> [WORK ORDER] Return only those lines of the records below in which "Syria" appears.

> [Pixel coordinate grounding data]
⟨
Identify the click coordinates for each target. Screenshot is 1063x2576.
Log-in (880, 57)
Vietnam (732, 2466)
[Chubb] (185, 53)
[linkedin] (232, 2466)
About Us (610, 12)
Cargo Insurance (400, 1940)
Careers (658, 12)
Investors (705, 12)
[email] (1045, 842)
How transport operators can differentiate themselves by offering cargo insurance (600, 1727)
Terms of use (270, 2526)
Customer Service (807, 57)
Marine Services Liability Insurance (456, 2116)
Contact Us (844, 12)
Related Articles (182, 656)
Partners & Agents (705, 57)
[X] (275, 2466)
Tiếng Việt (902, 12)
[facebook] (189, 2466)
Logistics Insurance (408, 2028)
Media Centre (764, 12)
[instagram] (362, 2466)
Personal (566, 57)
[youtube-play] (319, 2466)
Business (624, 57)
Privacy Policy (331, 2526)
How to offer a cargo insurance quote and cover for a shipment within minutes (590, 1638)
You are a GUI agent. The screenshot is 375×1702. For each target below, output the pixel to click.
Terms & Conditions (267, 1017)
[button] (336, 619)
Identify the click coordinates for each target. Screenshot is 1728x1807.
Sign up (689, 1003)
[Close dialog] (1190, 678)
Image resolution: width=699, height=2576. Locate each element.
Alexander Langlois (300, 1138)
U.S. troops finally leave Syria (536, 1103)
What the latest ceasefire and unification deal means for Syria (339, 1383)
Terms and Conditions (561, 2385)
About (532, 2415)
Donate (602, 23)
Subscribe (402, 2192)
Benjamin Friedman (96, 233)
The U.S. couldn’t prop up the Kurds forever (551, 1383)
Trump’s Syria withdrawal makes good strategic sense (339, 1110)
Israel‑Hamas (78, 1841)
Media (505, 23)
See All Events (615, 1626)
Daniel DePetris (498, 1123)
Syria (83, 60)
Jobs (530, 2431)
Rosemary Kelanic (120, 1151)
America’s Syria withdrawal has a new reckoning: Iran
⟩
> [SOLUTION]
U.S. troops finally leave Syria (536, 1103)
What the latest ceasefire and unification deal means for Syria (339, 1383)
Trump’s Syria withdrawal makes good strategic sense (339, 1110)
Syria (83, 60)
America’s Syria withdrawal has a new reckoning: Iran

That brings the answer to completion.